In B2B, the structural complexity is categorically different — and that distinction matters more than most discussions acknowledge.

Why B2B Is a Different Problem Entirely

The assumption that B2B cross-border payments will follow the same disruption arc as P2P rests on a misreading of what makes B2B complex.

In P2P, the core requirements are speed, low cost, and accessibility. These are features that can be optimised through better technology and leaner networks. In B2B, those factors are still relevant, but they sit beneath a set of operational requirements that cannot be resolved through technology alone.

Multi-currency treasury management

A business operating across four or five jurisdictions does not just need to send money quickly. It needs to hold balances in multiple currencies, manage FX exposure at a group level, reconcile settlement across entities, and maintain a consistent audit trail. That is not a payment problem. It is a treasury architecture problem.

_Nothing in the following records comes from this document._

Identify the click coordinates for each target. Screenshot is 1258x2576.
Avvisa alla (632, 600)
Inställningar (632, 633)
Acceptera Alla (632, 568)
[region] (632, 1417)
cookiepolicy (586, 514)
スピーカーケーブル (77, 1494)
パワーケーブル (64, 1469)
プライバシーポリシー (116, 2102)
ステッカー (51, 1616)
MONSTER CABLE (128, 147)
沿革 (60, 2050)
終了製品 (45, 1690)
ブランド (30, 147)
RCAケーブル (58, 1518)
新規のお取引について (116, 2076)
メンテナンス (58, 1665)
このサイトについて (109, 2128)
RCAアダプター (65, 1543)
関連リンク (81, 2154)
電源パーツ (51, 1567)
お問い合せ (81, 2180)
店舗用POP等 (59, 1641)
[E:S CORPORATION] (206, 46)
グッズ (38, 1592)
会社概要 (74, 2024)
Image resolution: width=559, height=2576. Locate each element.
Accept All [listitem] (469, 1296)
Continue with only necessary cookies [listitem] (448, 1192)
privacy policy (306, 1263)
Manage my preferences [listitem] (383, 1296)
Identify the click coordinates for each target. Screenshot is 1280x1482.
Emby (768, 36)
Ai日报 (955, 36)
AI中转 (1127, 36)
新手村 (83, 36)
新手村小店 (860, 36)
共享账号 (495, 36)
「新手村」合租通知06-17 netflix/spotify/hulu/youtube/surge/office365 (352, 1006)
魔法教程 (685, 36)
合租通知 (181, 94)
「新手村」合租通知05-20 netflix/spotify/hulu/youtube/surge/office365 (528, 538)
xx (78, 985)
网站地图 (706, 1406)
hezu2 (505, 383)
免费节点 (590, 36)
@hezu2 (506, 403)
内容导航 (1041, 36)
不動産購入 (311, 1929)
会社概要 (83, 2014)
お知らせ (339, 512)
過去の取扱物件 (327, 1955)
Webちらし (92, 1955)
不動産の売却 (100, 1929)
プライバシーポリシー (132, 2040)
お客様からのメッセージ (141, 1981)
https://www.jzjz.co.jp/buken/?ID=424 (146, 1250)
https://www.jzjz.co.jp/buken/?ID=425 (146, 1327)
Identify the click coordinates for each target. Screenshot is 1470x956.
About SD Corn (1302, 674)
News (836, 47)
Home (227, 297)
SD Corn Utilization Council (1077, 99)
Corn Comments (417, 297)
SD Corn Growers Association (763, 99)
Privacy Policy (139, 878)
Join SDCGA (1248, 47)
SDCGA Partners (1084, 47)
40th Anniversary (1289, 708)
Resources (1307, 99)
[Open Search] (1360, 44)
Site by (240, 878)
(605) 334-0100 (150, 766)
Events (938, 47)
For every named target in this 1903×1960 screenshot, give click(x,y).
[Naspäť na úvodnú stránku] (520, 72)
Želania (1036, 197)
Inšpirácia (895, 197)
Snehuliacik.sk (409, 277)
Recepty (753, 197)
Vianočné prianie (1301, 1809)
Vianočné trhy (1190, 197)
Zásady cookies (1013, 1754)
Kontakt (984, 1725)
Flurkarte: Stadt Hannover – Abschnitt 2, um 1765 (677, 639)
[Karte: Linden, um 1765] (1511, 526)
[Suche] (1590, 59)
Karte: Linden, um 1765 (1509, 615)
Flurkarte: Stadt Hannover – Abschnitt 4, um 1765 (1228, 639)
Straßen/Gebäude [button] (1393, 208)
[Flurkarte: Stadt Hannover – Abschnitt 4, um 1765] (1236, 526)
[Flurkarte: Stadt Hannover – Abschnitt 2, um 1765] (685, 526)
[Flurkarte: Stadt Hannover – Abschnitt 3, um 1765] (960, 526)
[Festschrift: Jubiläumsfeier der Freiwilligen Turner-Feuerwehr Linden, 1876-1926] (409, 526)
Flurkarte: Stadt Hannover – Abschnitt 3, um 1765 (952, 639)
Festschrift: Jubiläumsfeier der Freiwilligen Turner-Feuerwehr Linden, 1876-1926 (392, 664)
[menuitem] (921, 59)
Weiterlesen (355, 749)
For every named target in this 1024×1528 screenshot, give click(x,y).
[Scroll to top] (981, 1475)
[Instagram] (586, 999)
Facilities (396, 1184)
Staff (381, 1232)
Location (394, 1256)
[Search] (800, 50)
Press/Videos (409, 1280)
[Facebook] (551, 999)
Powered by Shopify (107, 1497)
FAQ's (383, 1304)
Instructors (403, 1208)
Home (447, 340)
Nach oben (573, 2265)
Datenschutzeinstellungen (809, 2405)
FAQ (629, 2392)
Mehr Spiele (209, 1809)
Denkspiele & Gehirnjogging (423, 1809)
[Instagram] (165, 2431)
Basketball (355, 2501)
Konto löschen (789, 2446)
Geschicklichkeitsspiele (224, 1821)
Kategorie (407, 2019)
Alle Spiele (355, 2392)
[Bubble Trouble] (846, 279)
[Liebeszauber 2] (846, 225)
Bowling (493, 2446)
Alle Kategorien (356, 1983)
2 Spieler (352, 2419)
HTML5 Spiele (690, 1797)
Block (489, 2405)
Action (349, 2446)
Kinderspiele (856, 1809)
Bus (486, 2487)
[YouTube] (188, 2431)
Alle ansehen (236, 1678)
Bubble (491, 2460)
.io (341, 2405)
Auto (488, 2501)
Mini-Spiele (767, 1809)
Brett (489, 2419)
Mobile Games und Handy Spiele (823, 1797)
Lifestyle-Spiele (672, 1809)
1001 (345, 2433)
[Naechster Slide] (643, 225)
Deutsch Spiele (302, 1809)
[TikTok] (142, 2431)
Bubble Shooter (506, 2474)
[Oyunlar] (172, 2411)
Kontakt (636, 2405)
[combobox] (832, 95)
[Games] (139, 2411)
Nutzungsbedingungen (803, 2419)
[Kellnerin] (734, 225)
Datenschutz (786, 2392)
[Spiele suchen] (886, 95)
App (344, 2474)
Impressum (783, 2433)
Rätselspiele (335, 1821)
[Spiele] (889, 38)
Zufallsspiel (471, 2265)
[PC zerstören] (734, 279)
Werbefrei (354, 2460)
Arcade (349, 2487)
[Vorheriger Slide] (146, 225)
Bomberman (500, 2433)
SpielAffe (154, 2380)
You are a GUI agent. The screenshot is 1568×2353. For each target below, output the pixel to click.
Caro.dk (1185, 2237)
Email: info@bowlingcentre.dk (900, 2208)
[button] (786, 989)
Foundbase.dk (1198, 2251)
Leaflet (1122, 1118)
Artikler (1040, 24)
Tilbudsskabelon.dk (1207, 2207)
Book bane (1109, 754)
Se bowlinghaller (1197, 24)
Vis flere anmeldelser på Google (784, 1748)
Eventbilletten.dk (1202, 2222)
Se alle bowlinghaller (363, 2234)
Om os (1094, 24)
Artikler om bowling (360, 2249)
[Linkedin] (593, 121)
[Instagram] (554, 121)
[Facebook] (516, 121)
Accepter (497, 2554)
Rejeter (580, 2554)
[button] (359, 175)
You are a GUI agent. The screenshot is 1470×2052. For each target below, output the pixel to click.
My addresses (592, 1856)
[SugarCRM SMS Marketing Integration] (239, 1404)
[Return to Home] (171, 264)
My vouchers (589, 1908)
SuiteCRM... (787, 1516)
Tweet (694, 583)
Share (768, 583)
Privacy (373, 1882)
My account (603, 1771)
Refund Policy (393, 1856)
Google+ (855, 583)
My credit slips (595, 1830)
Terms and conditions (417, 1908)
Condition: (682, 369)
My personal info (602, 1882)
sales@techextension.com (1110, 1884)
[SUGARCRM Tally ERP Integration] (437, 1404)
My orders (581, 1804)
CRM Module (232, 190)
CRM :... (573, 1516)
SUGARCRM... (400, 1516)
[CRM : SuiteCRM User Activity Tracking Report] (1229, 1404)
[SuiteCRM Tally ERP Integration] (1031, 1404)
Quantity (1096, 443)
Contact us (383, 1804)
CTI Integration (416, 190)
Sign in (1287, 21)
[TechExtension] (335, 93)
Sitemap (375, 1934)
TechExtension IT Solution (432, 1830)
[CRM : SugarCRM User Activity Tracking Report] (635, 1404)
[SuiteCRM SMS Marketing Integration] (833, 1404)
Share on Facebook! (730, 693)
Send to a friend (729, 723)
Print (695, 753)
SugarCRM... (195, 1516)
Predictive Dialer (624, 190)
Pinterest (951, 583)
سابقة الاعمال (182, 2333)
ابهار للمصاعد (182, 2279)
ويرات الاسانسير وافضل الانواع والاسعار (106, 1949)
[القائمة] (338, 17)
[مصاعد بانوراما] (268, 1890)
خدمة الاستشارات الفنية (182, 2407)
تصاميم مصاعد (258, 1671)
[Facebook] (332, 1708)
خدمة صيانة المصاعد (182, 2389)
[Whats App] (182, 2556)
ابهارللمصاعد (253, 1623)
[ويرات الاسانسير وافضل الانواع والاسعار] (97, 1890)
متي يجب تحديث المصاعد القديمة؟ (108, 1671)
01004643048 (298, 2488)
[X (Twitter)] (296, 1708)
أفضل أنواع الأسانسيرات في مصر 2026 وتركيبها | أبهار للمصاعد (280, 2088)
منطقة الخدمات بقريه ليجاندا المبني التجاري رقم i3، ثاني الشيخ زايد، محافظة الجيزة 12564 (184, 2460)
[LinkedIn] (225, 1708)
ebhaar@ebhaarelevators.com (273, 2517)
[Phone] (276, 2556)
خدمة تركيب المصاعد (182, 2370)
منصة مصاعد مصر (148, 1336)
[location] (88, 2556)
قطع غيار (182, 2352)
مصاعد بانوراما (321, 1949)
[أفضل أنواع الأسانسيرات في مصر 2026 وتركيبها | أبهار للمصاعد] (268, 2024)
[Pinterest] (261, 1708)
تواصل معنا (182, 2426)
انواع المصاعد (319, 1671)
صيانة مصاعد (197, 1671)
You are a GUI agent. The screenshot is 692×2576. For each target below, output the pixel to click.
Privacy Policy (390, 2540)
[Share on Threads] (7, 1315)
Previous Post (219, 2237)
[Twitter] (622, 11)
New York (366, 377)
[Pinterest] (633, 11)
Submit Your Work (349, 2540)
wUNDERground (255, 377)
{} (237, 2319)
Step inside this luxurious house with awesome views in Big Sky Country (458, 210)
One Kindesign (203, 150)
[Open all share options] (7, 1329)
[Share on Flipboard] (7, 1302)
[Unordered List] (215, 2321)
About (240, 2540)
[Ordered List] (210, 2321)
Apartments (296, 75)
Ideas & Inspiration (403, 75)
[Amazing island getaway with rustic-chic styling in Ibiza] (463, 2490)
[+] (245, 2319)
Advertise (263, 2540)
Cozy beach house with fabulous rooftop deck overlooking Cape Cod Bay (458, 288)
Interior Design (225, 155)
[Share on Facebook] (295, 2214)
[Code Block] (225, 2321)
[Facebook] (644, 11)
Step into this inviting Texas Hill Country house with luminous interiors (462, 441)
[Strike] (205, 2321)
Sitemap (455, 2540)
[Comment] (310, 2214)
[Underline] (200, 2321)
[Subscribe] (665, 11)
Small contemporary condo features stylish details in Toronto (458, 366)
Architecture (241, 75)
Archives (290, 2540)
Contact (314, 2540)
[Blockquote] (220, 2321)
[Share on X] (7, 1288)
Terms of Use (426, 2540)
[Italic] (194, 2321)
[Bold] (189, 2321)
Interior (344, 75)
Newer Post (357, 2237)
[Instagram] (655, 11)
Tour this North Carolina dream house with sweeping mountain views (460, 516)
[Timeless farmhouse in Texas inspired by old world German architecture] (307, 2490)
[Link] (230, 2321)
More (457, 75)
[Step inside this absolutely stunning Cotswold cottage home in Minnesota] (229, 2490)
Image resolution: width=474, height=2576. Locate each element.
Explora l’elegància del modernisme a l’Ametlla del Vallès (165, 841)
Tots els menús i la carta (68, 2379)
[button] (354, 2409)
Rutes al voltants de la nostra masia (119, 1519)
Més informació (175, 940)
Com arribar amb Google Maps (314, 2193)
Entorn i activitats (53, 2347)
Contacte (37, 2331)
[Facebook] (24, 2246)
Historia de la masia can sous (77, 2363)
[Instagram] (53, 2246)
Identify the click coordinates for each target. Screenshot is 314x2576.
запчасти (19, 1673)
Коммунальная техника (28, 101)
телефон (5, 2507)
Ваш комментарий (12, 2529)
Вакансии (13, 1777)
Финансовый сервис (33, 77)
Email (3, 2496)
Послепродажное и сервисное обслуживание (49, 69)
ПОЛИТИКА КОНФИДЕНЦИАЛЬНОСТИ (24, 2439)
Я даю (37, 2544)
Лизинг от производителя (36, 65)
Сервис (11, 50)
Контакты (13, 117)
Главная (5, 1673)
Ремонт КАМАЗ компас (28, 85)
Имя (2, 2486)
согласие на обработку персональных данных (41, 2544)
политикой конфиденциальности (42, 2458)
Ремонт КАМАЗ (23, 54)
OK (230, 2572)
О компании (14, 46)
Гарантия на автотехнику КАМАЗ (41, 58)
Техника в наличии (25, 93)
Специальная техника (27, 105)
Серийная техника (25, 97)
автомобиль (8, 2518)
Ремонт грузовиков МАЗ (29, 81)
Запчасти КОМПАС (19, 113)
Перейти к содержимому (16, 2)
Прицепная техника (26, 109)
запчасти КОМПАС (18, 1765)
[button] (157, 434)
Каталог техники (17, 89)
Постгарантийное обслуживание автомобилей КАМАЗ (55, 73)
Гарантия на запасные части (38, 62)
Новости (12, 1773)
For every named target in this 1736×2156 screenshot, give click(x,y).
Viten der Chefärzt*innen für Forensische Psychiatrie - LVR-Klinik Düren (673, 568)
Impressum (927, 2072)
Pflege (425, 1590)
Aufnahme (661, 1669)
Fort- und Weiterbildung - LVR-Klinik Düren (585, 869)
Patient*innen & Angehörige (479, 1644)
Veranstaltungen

Compliance and AML obligations

Cross-border B2B payments must satisfy AML, KYC, and CFT requirements across multiple jurisdictions. The same payment may be screened several times by different intermediaries, each applying its own standards. Regulatory frameworks continue to intensify. Rising demand for compliance-driven solutions is one of the structural forces reinforcing the B2B segment's dominance, with strict AML and KYC rules pushing businesses toward providers with built-in regulatory screening and audit infrastructure.

Governance and audit readiness

Finance teams managing B2B treasury operations are accountable to auditors, regulators, and boards. The infrastructure they use must produce consistent reporting, maintain transaction logs, and support segregation of duties. These are not optional features. They are selection criteria.

Counterparty and settlement risk

In B2B, the amounts involved are materially larger. Over 85% of cross-border stablecoin transactions in 2024 were B2B, with average transaction sizes exceeding $50,000. At that scale, counterparty risk, account structure, and settlement certainty carry a different weight than in consumer payment flows.

A fintech that wins on speed and price in P2P is not automatically equipped to operate as the primary financial infrastructure for a cross-border financial group managing eight-figure treasury flows under regulatory scrutiny. The threshold is structurally different.

The Stablecoin Question

No serious discussion of cross-border payments in 2025 avoids stablecoins. They came up repeatedly on the panel, and the conversation was more nuanced than the typical either/or framing suggests.

The technology has genuinely matured. The total value of issued stablecoins has roughly doubled to $250 billion and is forecast to reach over $400 billion by year-end and $2 trillion by 2028. Payment-related stablecoin volumes grew from approximately $6 trillion in 2024 to $11.1 trillion in 2025, an 85% year-on-year increase. Regulatory frameworks are catching up — the EU's MiCA framework is now in force, and the US GENIUS Act, signed into law in July 2025, established the regulatory framework for payment stablecoins with reserve requirements designed to maintain a stable one-to-one peg against the dollar.

This is meaningful progress. But the relevant question for B2B is not whether stablecoins can move value efficiently across borders. That is now demonstrated. The question is whether they can be embedded into institutional treasury and settlement workflows in a way that satisfies the operational requirements outlined above.

Among organisations currently using stablecoins, B2B applications dominate — 62% use stablecoins to pay suppliers. However, regulatory uncertainty remains a major concern, particularly in Asia at 81% and Europe at 79%. The top concern cited by organisations surveyed by EY is regulatory uncertainty, at 73% — nearly twice the level of the next highest concern.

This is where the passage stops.